Oh Marty, How’s About We Give Happiness a Shot (no pun intended)


So it’s Martin Luther King Day and where am I?  Sitting at home with a hot titty in one hand, a cold beer in the other?  NOPE.  At the local dive shining a bar stool with my ass?  WRONG AGAIN…  You faggots guessed it, I’m at work, shoveling shit!  Not precisely what Doctor King had in mind for me I’d say.  I never actually heard his “I Have A Dream” speech in its entirety, but if his dreams are anything like mine, they revolve around mountains of cocaine, lottery winnings, fast cars and an incredibly intoxicated Elisha Cuthbert.

Good God Almighty

Good God Almighty

But enough of this dream bullshit, I live in the real world, and in the real world my skinny ass is working.  Well working, writing this jackass post and staring longingly at that sweet photograph I posted above.  Elisha sweetheart, I’ll possess you one day.  Bitch, I’ll own you like my Hasidic landlord owns my apartment building, inside and out babe, inside and out.

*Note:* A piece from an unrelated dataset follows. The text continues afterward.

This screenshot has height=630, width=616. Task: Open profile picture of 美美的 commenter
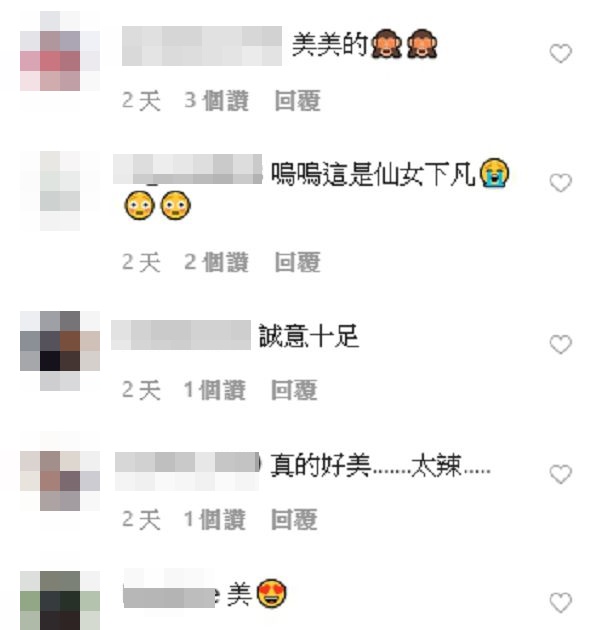coord(60,51)
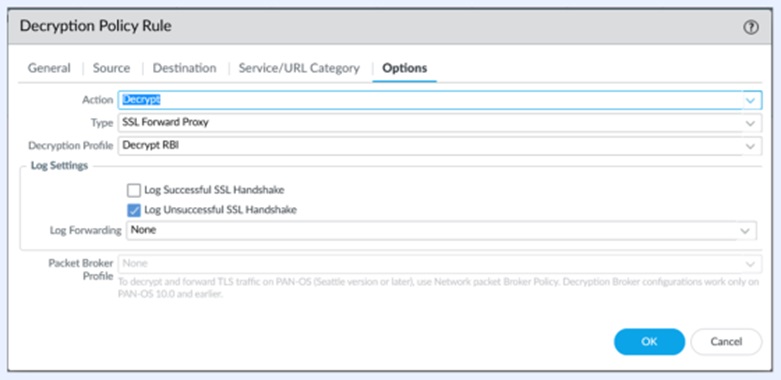Switch to the General tab

[49, 68]
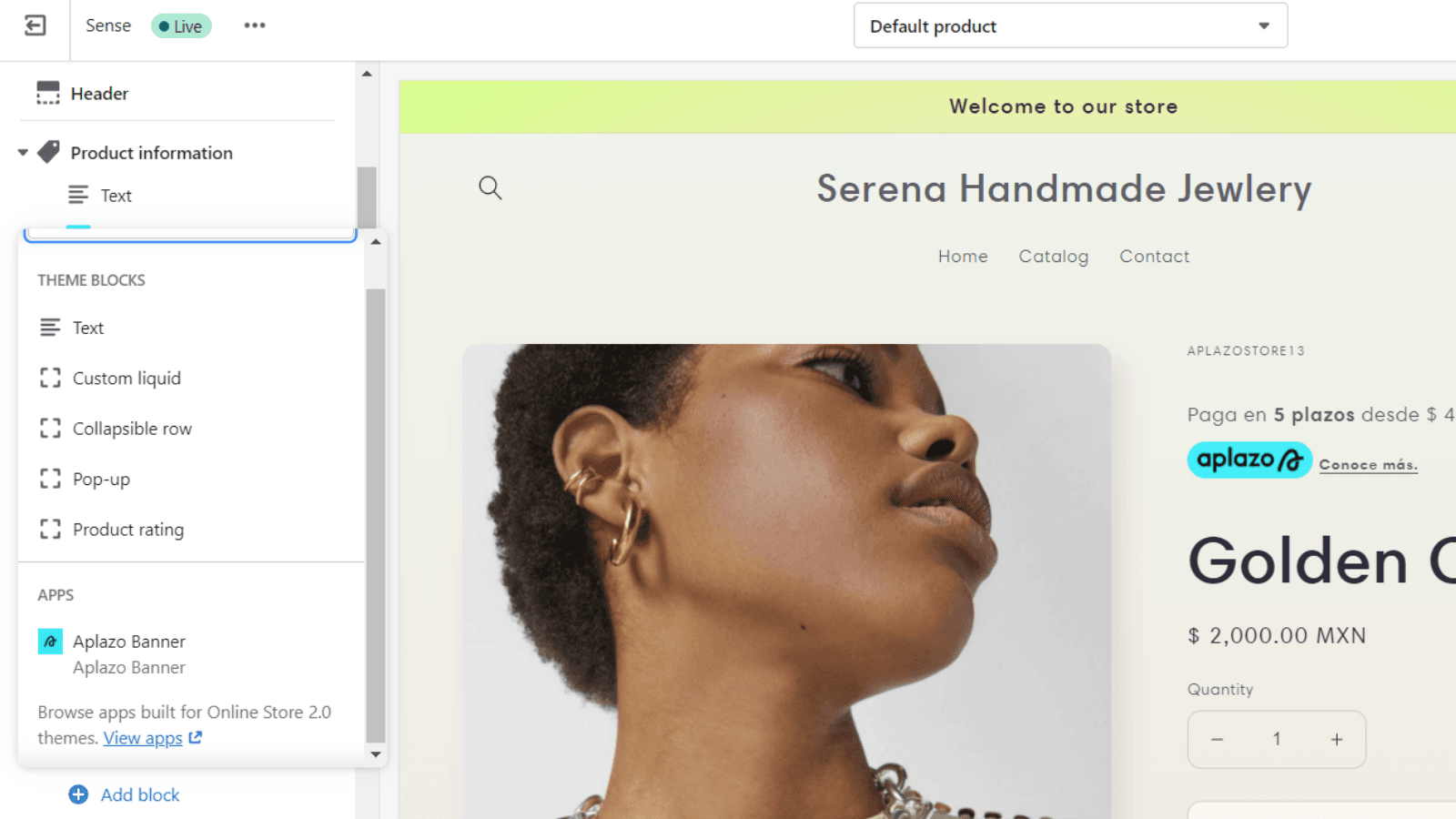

Usually, at this sweatshop I call a job, we get out relatively early on the holidays which we’re forced to work.  I’m not getting any goddamn OT to be wasting what’s left of my youth here today, so I like to think getting out a few hours early isn’t that big a deal.  Of course 95% of my office isn’t here, it’s just my team and my boss;  I’ll call this lanky ovarian cyst “Reba” for anonymity’s sake.  Everyone else has slept in, the streets are empty.  Hell anyone making over $3.25 an hour is in the comfort of their own home, farting under the sheets and pulling them over an unsuspecting lover’s head.  Everyone laughs, they dry hump for a few minutes then once again it’s off to dreamland.  Not me though.  I’m here.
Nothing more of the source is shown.